You could have produced a data structure with a statement that looked like the one you tried, but it would have had side effects since the inner lists are copy-by-reference:

>>> distance=[[[0]*n]*n]*n
>>> pprint.pprint(distance)
[[[0, 0, 0], [0, 0, 0], [0, 0, 0]],
 [[0, 0, 0], [0, 0, 0], [0, 0, 0]],
 [[0, 0, 0], [0, 0, 0], [0, 0, 0]]]
>>> distance[0][0][0] = 1
>>> pprint.pprint(distance)
[[[1, 0, 0], [1, 0, 0], [1, 0, 0]],
 [[1, 0, 0], [1, 0, 0], [1, 0, 0]],
 [[1, 0, 0], [1, 0, 0], [1, 0, 0]]]

Solution 2

numpy.arrays are designed just for this case:

 numpy.zeros((i,j,k))

will give you an array of dimensions ijk, filled with zeroes.

depending what you need it for, numpy may be the right library for your needs.

Solution 3

The right way would be

[[[0 for _ in range(n)] for _ in range(n)] for _ in range(n)]

(What you're trying to do should be written like (for NxNxN)

[[[0]*n]*n]*n

but that is not correct, see @Adaman comment why).

Solution 4

d3 = [[[0 for col in range(4)]for row in range(4)] for x in range(6)]

d3[1][2][1]  = 144

d3[4][3][0]  = 3.12

for x in range(len(d3)):
    print d3[x]



[[0, 0, 0, 0], [0, 0, 0, 0], [0, 0, 0, 0], [0, 0, 0, 0]]
[[0, 0, 0, 0], [0, 0, 0, 0], [0, 144, 0, 0], [0, 0, 0, 0]]
[[0, 0, 0, 0], [0, 0, 0, 0], [0, 0, 0, 0], [0, 0, 0, 0]]
[[0, 0, 0, 0], [0, 0, 0, 0], [0, 0, 0, 0], [0, 0, 0, 0]]
[[0, 0, 0, 0], [0, 0, 0, 0], [0, 0, 0, 0], [3.12, 0, 0, 0]]
[[0, 0, 0, 0], [0, 0, 0, 0], [0, 0, 0, 0], [0, 0, 0, 0]]

Solution 5

"""
Create 3D array for given dimensions - (x, y, z)

@author: Naimish Agarwal
"""


def three_d_array(value, *dim):
    """
    Create 3D-array
    :param dim: a tuple of dimensions - (x, y, z)
    :param value: value with which 3D-array is to be filled
    :return: 3D-array
    """

    return [[[value for _ in xrange(dim[2])] for _ in xrange(dim[1])] for _ in xrange(dim[0])]

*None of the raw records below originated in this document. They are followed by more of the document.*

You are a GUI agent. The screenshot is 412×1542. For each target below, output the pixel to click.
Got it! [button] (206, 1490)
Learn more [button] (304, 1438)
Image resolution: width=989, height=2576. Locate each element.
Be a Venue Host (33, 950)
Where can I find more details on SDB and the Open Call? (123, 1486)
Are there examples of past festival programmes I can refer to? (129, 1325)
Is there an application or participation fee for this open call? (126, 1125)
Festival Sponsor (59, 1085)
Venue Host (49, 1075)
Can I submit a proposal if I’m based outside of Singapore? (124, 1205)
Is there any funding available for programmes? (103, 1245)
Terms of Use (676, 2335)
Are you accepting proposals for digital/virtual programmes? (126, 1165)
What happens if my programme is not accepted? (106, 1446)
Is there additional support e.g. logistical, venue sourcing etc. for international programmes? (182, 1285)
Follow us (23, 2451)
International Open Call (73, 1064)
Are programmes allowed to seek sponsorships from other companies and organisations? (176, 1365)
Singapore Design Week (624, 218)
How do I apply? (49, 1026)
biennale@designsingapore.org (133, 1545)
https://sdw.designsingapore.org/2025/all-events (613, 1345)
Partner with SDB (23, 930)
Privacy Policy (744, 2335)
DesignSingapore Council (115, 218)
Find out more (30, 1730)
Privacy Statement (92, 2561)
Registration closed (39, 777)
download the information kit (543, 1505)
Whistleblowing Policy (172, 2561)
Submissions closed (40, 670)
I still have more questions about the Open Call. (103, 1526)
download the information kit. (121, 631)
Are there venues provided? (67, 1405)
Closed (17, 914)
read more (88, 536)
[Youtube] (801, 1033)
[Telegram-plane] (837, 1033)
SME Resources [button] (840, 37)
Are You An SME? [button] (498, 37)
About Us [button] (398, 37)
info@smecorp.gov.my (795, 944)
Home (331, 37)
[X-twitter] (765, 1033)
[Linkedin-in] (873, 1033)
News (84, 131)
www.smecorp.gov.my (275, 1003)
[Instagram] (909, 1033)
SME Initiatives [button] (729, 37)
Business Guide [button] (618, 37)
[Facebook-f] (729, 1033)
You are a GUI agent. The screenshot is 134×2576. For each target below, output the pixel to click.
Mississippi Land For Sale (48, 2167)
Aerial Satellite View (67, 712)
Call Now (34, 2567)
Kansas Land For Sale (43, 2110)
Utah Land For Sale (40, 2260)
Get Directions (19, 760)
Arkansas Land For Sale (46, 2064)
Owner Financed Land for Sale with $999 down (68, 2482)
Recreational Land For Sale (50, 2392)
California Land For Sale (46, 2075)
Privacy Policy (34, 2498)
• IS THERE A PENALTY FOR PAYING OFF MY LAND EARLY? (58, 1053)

if __name__ == "__main__":
    array = three_d_array(False, *(2, 3, 1))
    x = len(array)
    y = len(array[0])
    z = len(array[0][0])
    print x, y, z

    array[0][0][0] = True
    array[1][1][0] = True

    print array

Prefer to use numpy.ndarray for multi-dimensional arrays.

View more solutions

280,762

Author by

Laís Minchillo

Updated on March 14, 2021

Comments

Laís Minchillo about 3 years
I would like to create a 3D array in Python (2.7) to use like this:
```
distance[i][j][k]
```
And the sizes of the array should be the size of a variable I have. (nnn)

I tried using:
```
distance = [[[]*n]*n]
```
but that didn't seem to work.

I can only use the default libraries, and the method of multiplying (i.e.,[[0]*n]*n) wont work because they are linked to the same pointer and I need all of the values to be individual
Amadan almost 12 years

Not good. It will contain references to same array. Try this: a = [[0] * 3] * 3; a[0][0] = 1; print a
Bruno Kim almost 12 years

Don't do that, or all of them will point to the same reference! Just try distance[1][2][0].append(1)
Laís Minchillo almost 12 years

Oh, I thought this was one of the deafult libraries. I can't use anything other than that.
mata almost 12 years

no, unfortunately it's an external library. but usually extremely well suited if you need to process (large) arrays of numeric data. Specially if speed is an issue.
Laís Minchillo almost 12 years

Yes, my problem with that is if I change one of them, it will change all of them too. I need them to be separate elements.
csteel about 4 years

For Python3, you can change xrange to range.
gocen about 4 years

I define an array like this: new_array= numpy.zeros((6340,200,200)) but it tooks a space of 1.9GB at memory. Is it normal?
Filip Franik over 3 years

@gocen Yup sounds about right. Default value returned by numpy zeroes is numpy.float64 and 6340*200*200*64bits = 2.0288 gigabytes. You can provide an extra argument dtype to zeros to change the type it returns and save some RAM this way.
Mihaela Grigore almost 3 years

I used the 'copy-by-reference' method without knowing this is what actually happened on the back-end. Therefore, I ended up having the 'side-effects' (all fields in my variable ended up having the same value) and did not know why. Thank you for the explanation.